### Problem requirements
Each record that follows is to be transcribed exactly, excluding its images.

Entries taken from a collection
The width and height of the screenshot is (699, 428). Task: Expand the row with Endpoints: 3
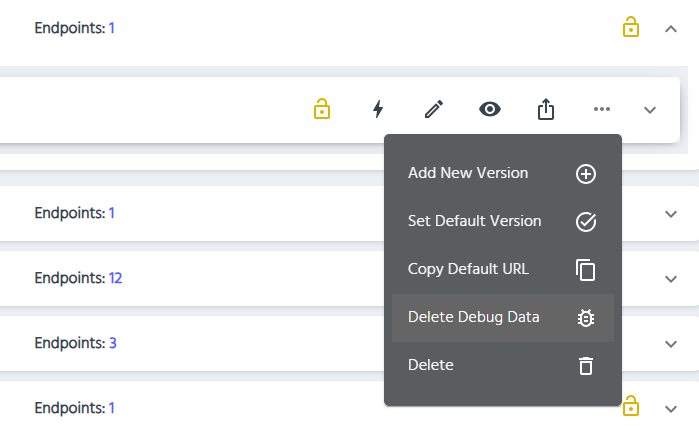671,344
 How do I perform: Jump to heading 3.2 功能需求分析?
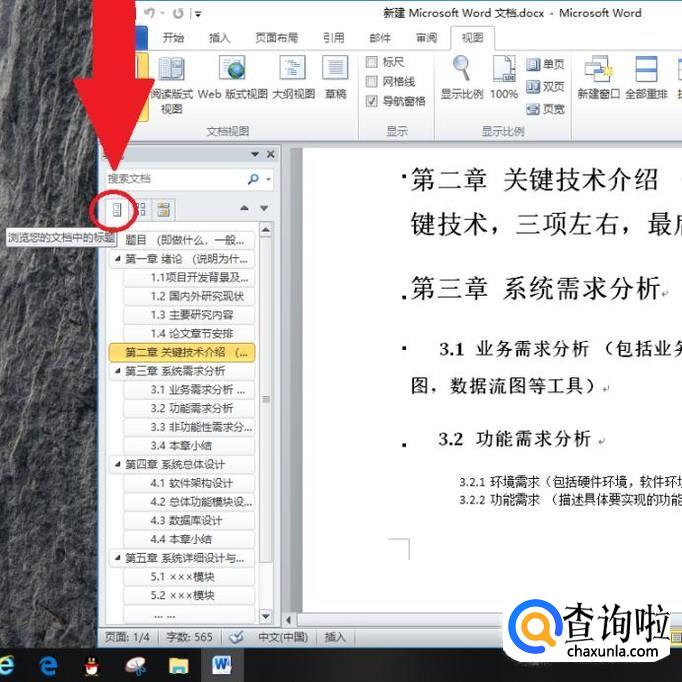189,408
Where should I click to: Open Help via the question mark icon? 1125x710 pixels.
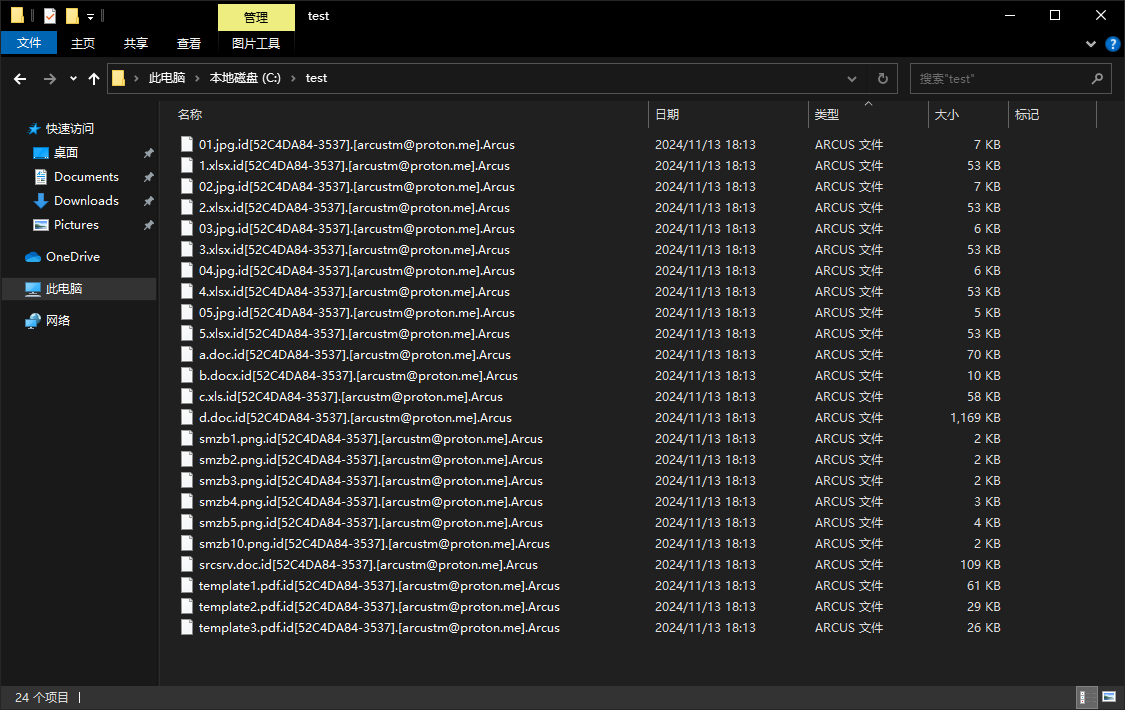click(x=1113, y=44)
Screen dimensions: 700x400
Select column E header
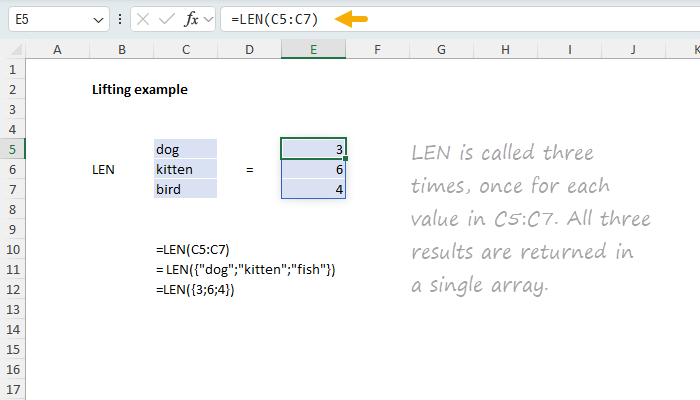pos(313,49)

### Answer to this task
The width and height of the screenshot is (699, 428). Task: Expand the row with Endpoints: 3
671,344
 How do I perform: Jump to heading 3.2 功能需求分析?
189,408
Where should I click to: Open Help via the question mark icon? 1125x710 pixels.
click(x=1113, y=44)
Screen dimensions: 700x400
Select column E header
pos(313,49)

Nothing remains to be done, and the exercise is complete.